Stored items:
□ □ □ □ □ □ □

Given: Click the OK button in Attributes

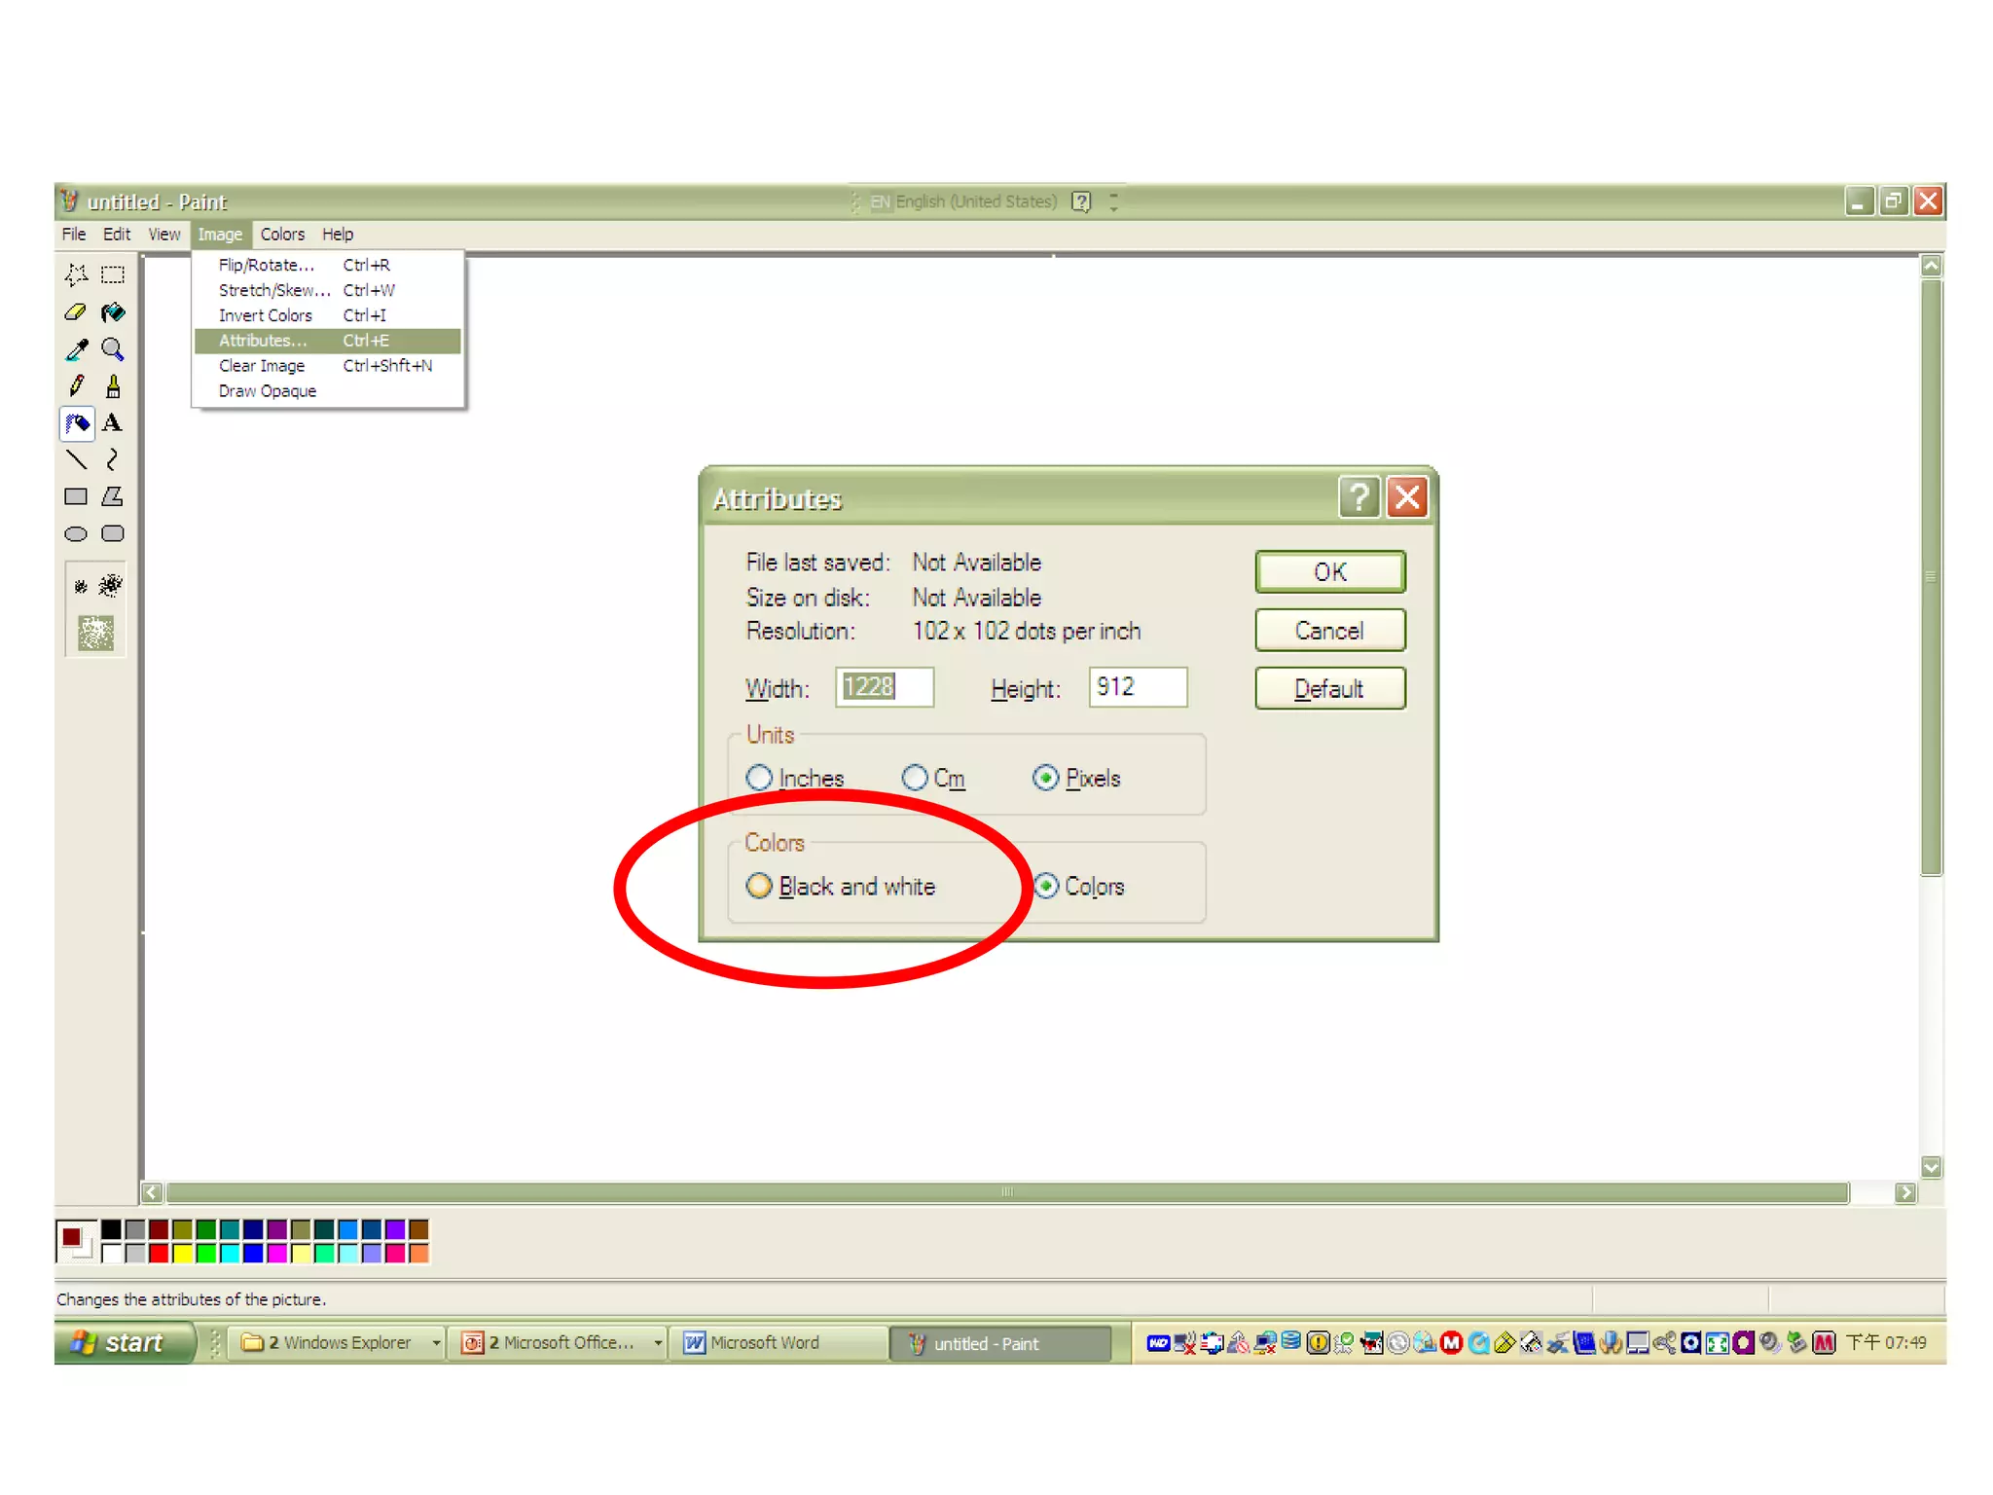Looking at the screenshot, I should (x=1329, y=571).
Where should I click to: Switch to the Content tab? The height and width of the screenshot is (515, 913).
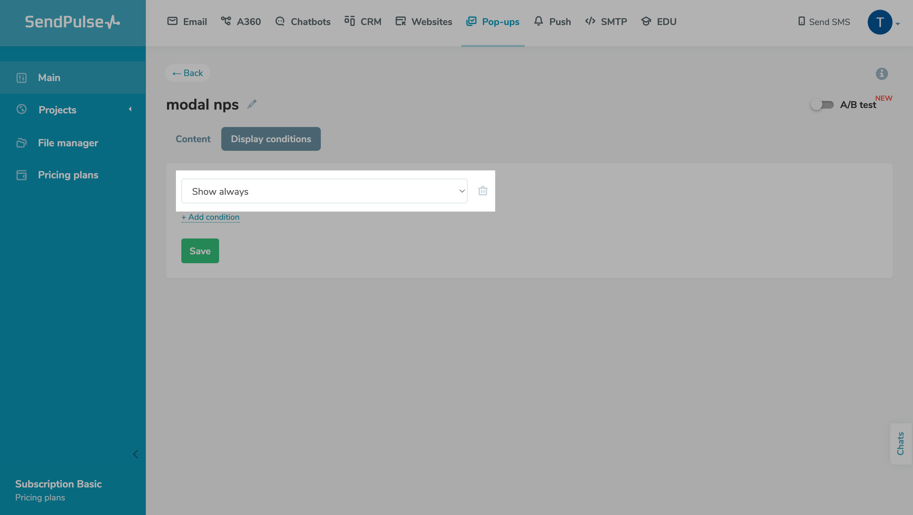click(193, 139)
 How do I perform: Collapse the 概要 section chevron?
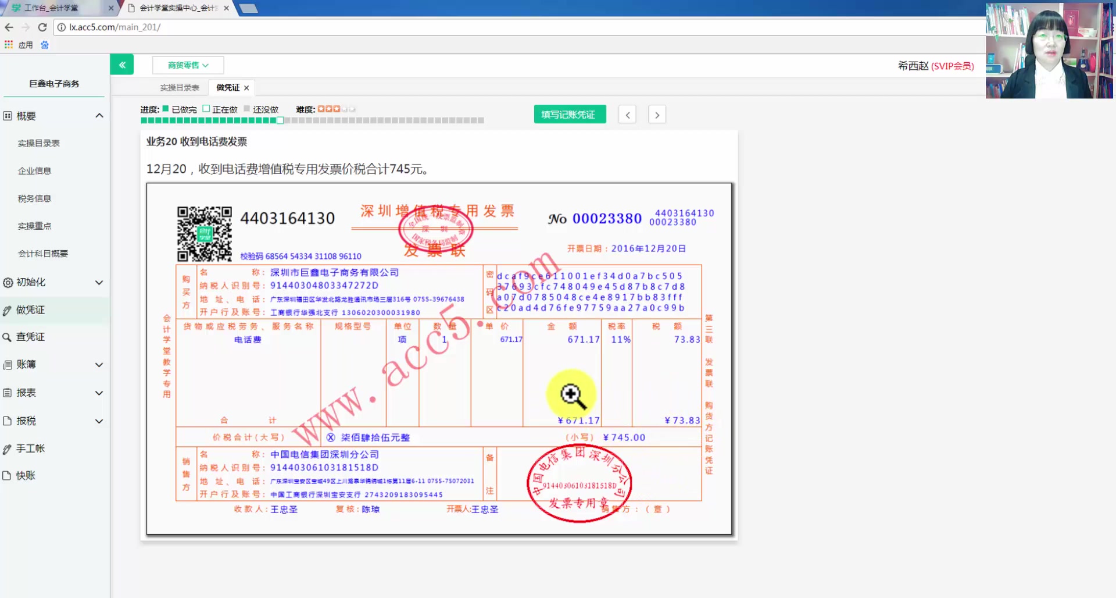pyautogui.click(x=99, y=116)
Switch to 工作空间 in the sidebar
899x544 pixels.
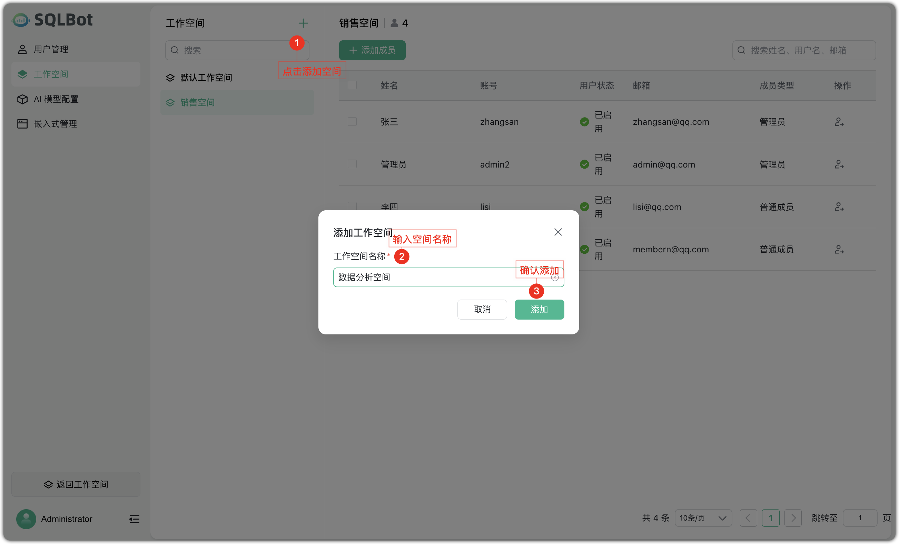coord(51,74)
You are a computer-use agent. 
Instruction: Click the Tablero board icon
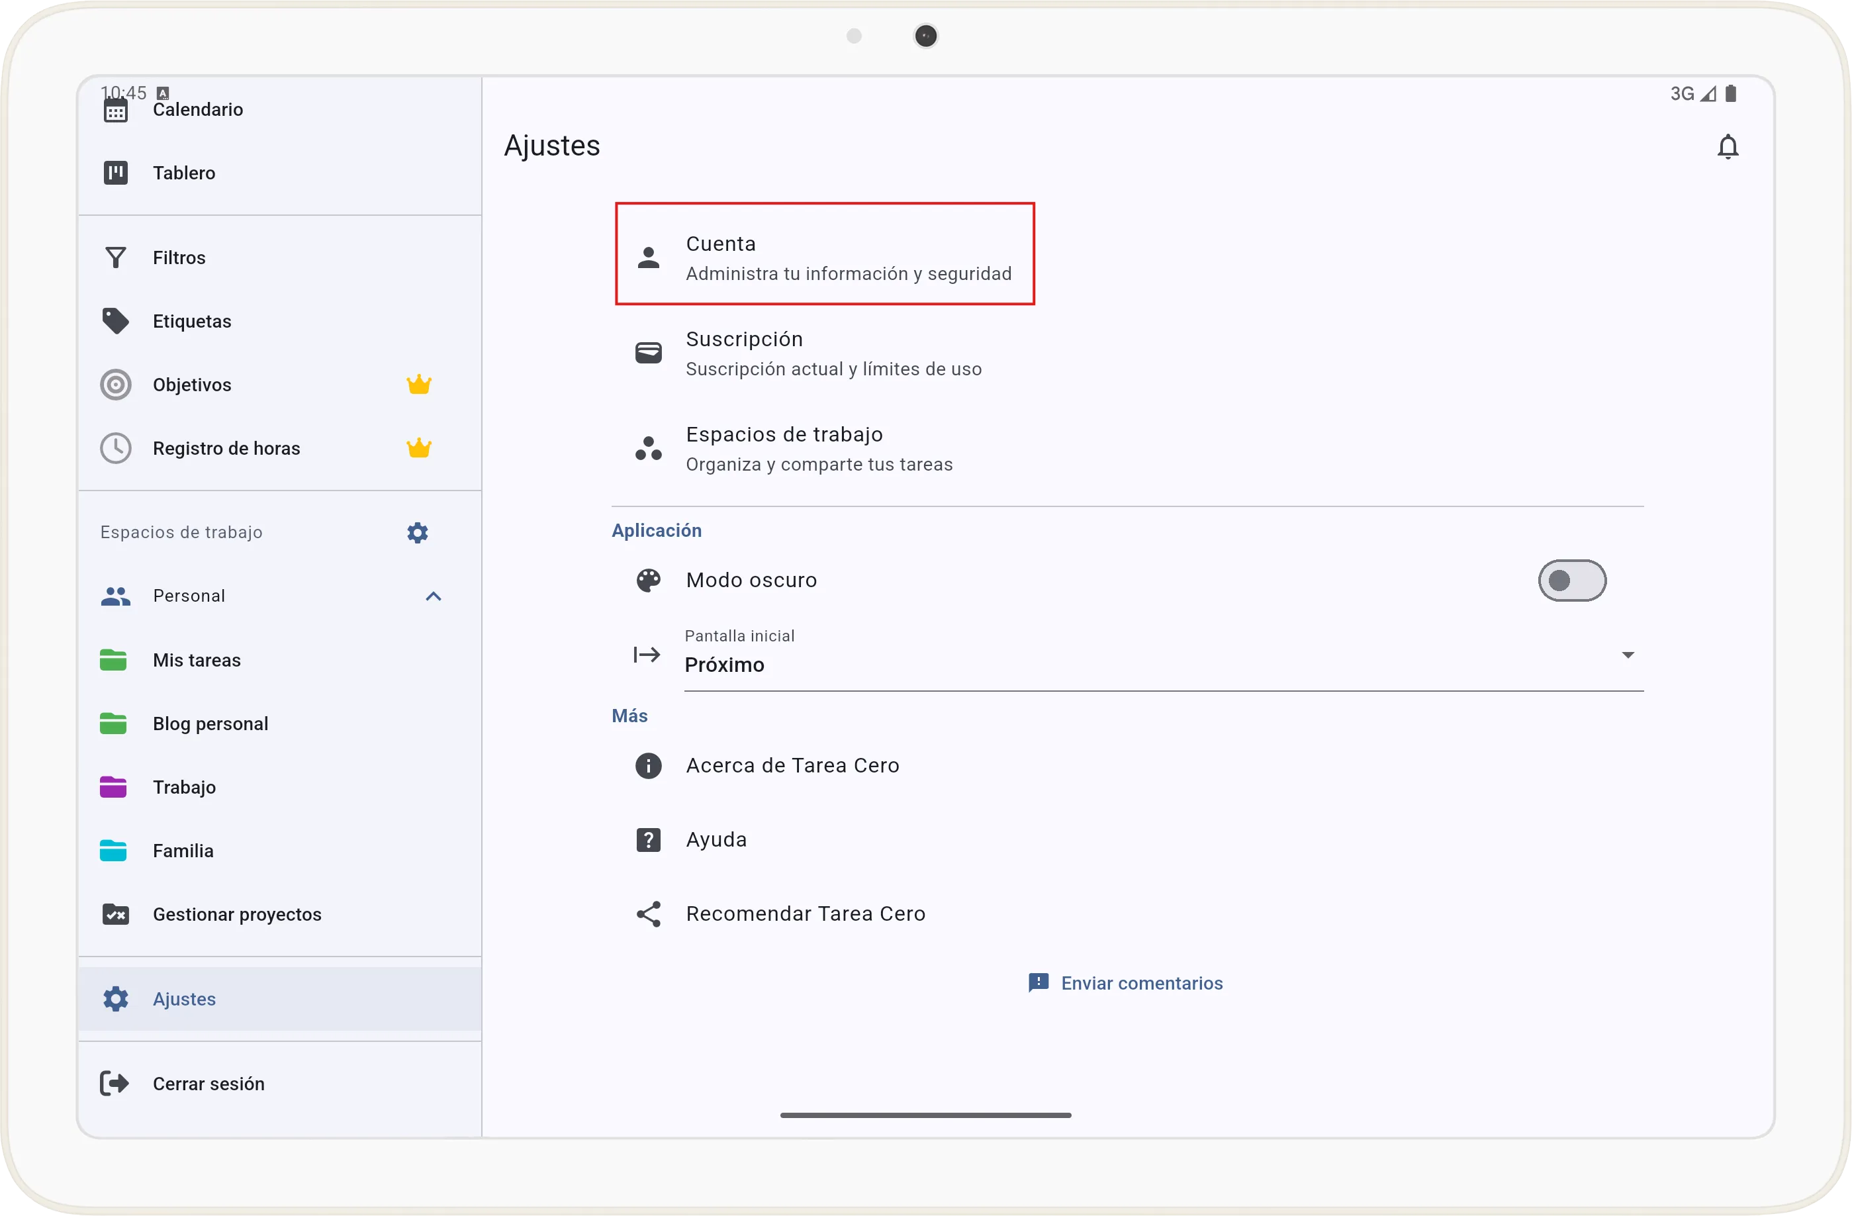coord(116,173)
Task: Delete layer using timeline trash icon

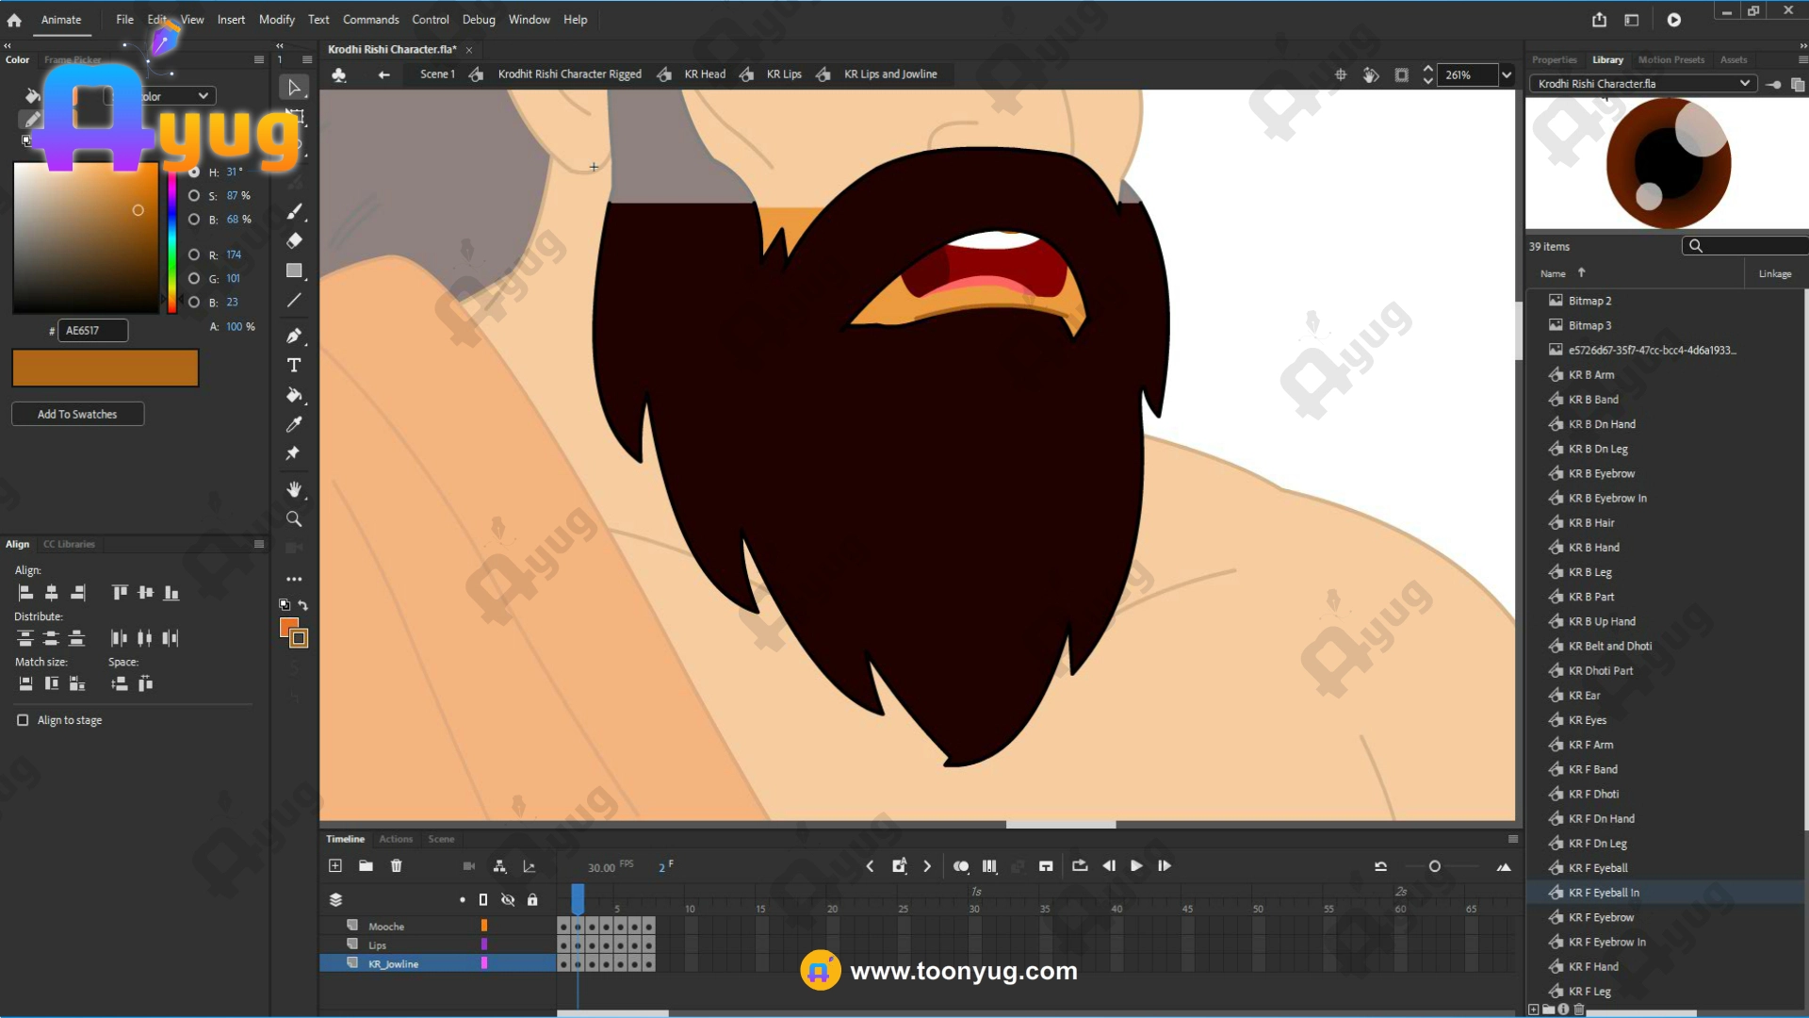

□ □ □ □ □ □ □

Starting at the line that contains "899x544 pixels.", retype each line through the end of the data exactly, and leave out every picture.

- **Written answer**
899x544 pixels.
coord(51,74)
You are a computer-use agent. 
Instruction: Click the Tablero board icon
coord(116,173)
Task: Delete layer using timeline trash icon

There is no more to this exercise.